Les essences éternelles
premières sont donc celles qui assurent
la structure de l’univers pour le maintenir en sa permanence. L’éternité de ces
essences premières a pour corollaire l’éternité de l’univers et conduisent à
celle des constantes physiques fondamentales. En effet, pour que l’univers
existe dans sa permanence, il faut que sa base fondamentale soit immuable et à
partir de laquelle l’évolution et la complexité deviennent possibles. On ne
peut concevoir un univers intrinsèquement variable, ce qui supposerait que
cette base soit soumise à fluctuations, rendant aléatoire son existence.
Exister c’est donc que l’Être soit dans sa permanence pour permettre
l’évolution qui ne saurait concerner la base elle-même sans laquelle rien ne
serait.
Qu’en serait-il d’un univers
historique tel que la théorie du big bang l’envisage ? L’univers, pour surgir
brutalement le jour de sa création, doit être doté immédiatement des conditions
de son être pour exister. Ses constantes fondamentales (C,h,G,e) s’imposeraient
comme sa base permanente structurées relativement les unes aux autres. Elles
passeraient de la potentialité à l’actualité, ce qui suppose qu’elles soient
DEJA contenues dans cette matérialité puisqu’il est impossible de dissocier
celle-ci de son essence : tout se qui émerge implique immédiatement
l’organisation de sa substance par son essence.
S'il s'agit d'une potentialité, elle ne peut s'extraire du néant car
une potentialité issue du néant n'a pas
de sens puisque sa concrétisation, suppose qu’elle soit contenue dans un
ensemble de possibles réels. En effet, il ne faut pas qu’il s’agisse d’une
potentialité rétroactive qui prouve sa nécessité par sa présence en dévoilant
sa cause. Nous pourrions aussi bien imaginer une infinité de potentialités qui
pour l’heure sont en attente de leur cause créatrice : dire qu’un acte est
potentiel, encore faut-il décrire le champ du réel où se trouve sa probabilité
d’existence.
Dès lors dans l’hypothèse de la création ex nihilo l’émergence de la
totalité de la matière universelle suppose que surgissent dans « le même
temps » les constantes qui vont structurer sa base puisqu’elles sont liées
à cette matérialité. La question est de savoir « où » pouvaient bien
se trouver l’essence de ces constantes ? Comme elles se trouvent
dépendantes de la matérialité et que celle-ci est néant, elles ne pouvaient pas
être, même comme potentialité. Ainsi, le plus abstrait – l’essence – ne peut
pas plus que sa matérialité s’extraire d’un néant.
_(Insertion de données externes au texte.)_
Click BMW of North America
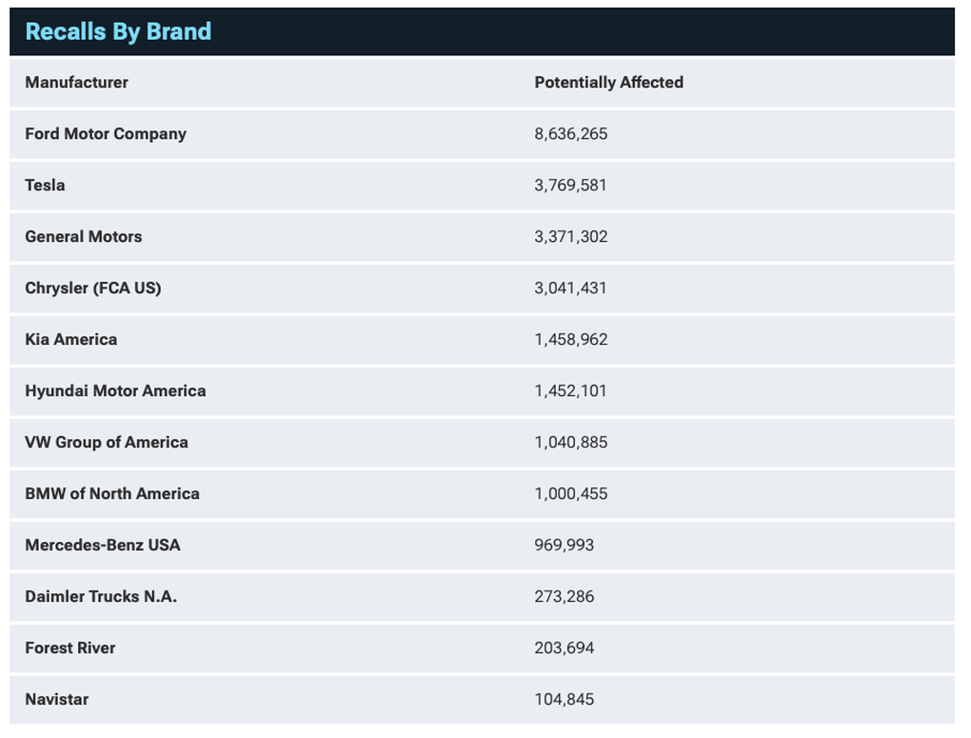Image resolution: width=971 pixels, height=738 pixels. pos(112,494)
Il ne peut donc y avoir création à partir du néant, ce qui nous amène
à nous demander si on peut imaginer
différents types d’univers possibles, tels qu’existeraient potentiellement
plusieurs structurations de base de celui-ci. Cela suppose que devrait exister
un matériau non créé à partir duquel la matière surgirait car autrement nous
retomberions dans l’aporie d’une émanation ex nihilo.
Ce matériau ne peut être
que l’espace lui-même dont les propriétés déterminent
« potentiellement » celles de la matière et donc la valeur des
constantes fondamentales. Pour qu’il y ait un autre univers, il faut que ces
propriétés de l’espace changent, qu’il y ait un « autre type »
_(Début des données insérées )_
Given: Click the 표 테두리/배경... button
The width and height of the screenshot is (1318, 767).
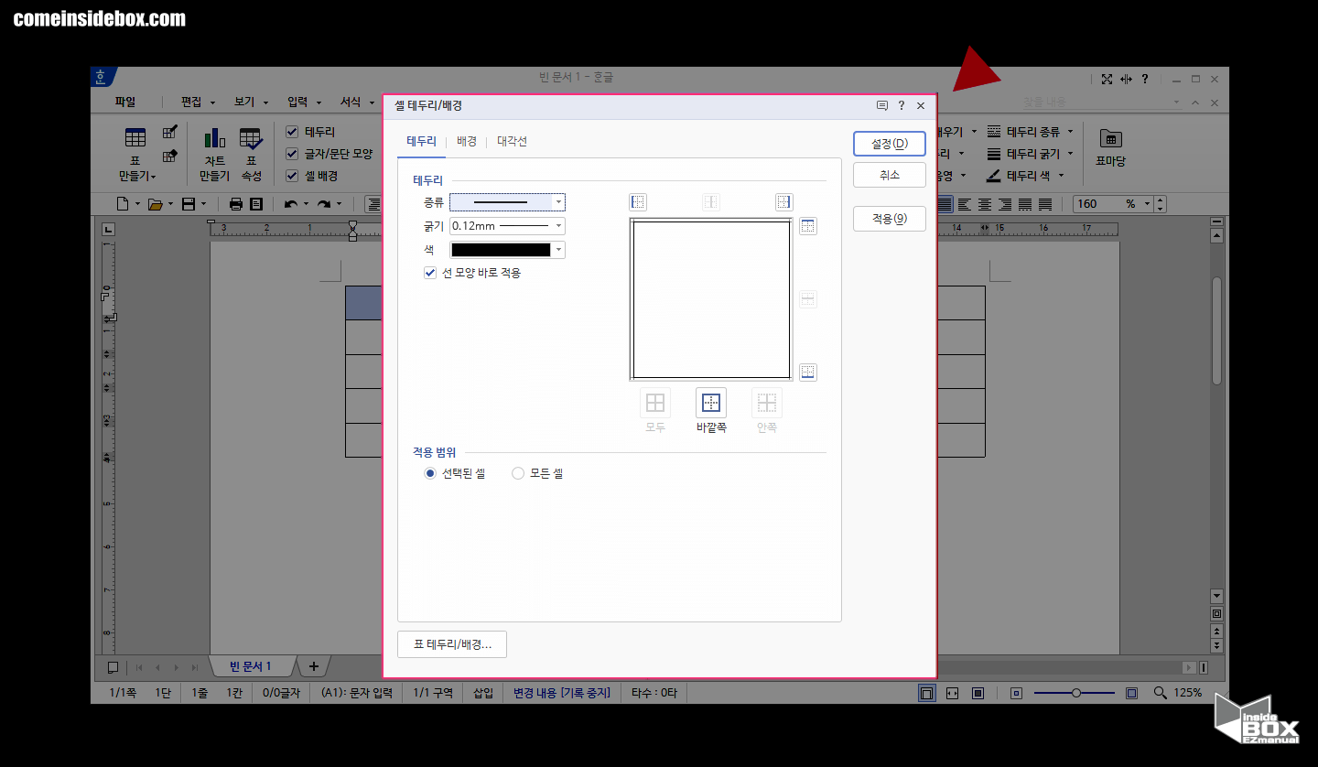Looking at the screenshot, I should click(452, 644).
d’espace ou la vitesse limite serait supérieure ou inférieure à C par exemple.
Or l’espace est un continuum absolu puisque ne pouvant intercaler des vides
interne à sa structure. L’espace est donc par essence invariable car seule
pourrait varier son élasticité, ce qui impliquerait une toute autre substance,
laquelle devrait s’emplir également elle-même, sans vides intercalaires. De là
il résulte que la densité de la substance de l’espace est la seule et unique
possible et que la vitesse C qui en découle est une constante invariable en
tous temps, elle est éternelle. Il faut donc conclure que les constantes qui
structurent notre univers sont éternelles, d’où l’affirmation qu’il n’a pu
exister et n’existera qu’un seul univers possible.